Priors are Important but Need to be Handled with Care

We find it a positive that various open source MMMs use statistical priors in Bayesian frameworks. However, misused – they can also make a powerful tool to produce results that reiterate the results of, for example, a poorly designed experiment. Careful consideration of the data points used to inform the model is required. Ideally, these data points should never rely solely on a small set of experiments within your organizations, and that knowledge should be balanced and weighted against a broader set of industry/category norms and benchmarks.

Scenario Planning is a Marketing Function

Forward-looking scenario planning that can be trusted and validated is critical to usage and adoption.  Results must make sense and differences be explainable across internal and external partners. That begins with transparency, a critical factor in achieving real organizational change, which involves sharing measurement results directly with marketers. If running a “what-if” scenario involves using TensorFlow python code in a Colab environment, only a few people will likely be able to effectively use the insights and take advantage of the potential gains. It’s essential to have user-friendly planning tools capably supporting internal and external users in a collaborative manner to optimize and continuously foster a culture of data-driven planning that is accessible to everyone.

Consider the Total Cost of Ownership of Your Measurement Ecosystem

Tools such as Google’s Meridian or Facebook’s Robyn bear exploring, as in our opinion, the more marketers embrace measurement as a whole, the better. This set of Python libraries has provided a set of MMM capabilities that companies can build upon.

However, organizations looking to build an integrated, always-on and connected culture of quantitative planning that consistently, year-over-year produces more sales, better MROI and stronger customer equity for their brands should be sure they are considering the Total Cost of Ownership of the measurement ecosystem.  And it’s not just providing sets of modeled outputs.

Recommendations must be tracked, measured, evaluated and the results recalibrated in a manner that provides clients with the agility, speed and flexibility to quickly react and adjust to maximize the impact of their investments. The core data science components are crucial but a surprisingly small piece of the pie.

It is the sum of the parts that make successful MMM solutions work.  These also include specialized and experienced MMM resources, infrastructure, data feeds, quality management and harmonization, model ops, benchmarking and scenario planning tools, not to mention the work related to changing embedded behaviors related to processes that do not heavily rely on data-driven decisions.
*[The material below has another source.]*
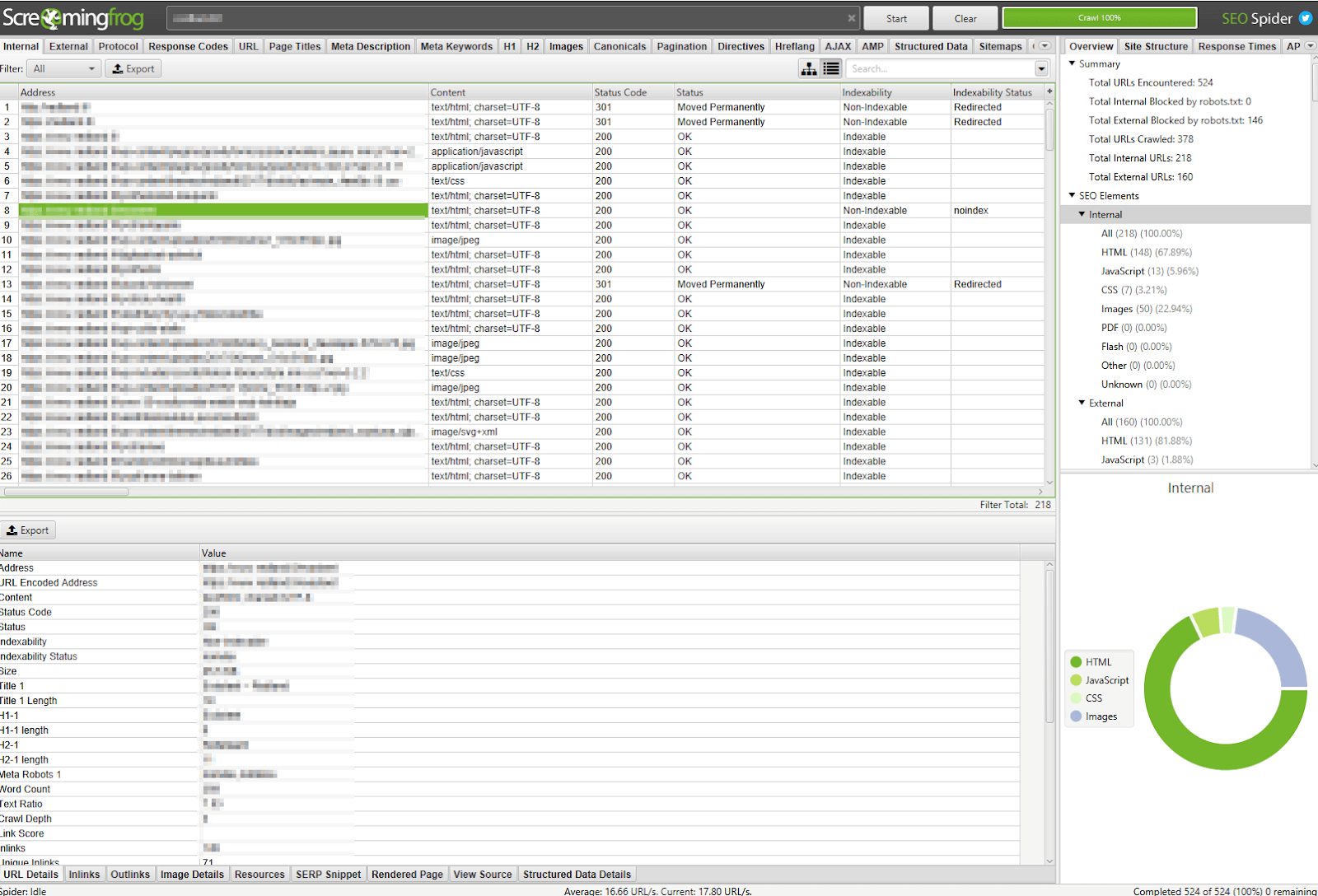Open the search box options dropdown
1318x896 pixels.
(1042, 69)
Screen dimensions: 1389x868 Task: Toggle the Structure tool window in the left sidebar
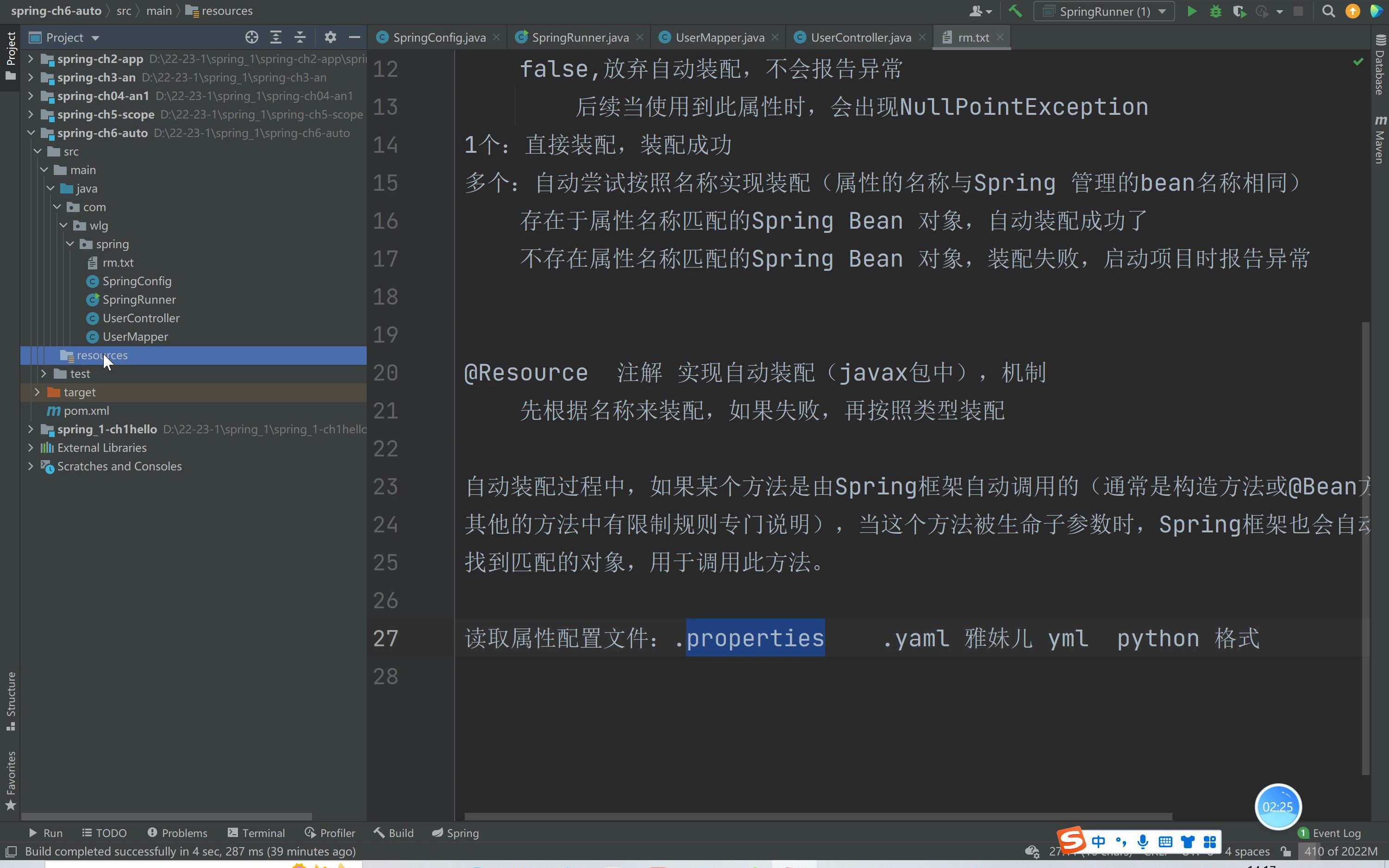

Moreover, it is absolutely essential that the team and software involved be able to fully integrate both the internal and external media and business planning groups in a manner that’s consistent with their ‘go to market’ strategy and tactics.

It is not uncommon for a global MMM program to require 15-20 dedicated resources to support continuous data, modeling, training, insight development, cross-functional organization integration and adoption, and market activation. This resource requirement and the specialized combination of skills and integration points should not be underestimated when budgeting for a sustainable, always-on and connected internal capability.

The evolution of data and analytics has enabled companies to leverage tera and petabytes of data to gain measurable competitive advantages that materially and positively impact on their top and bottom lines. Fully realizing the gains and return on investment from measurement programs means ensuring your marketers can leverage the richness of data available today (even in a post-cookie world), both via advanced data science techniques and end-user planning tools that operate at sufficient granularity and remain easy to use.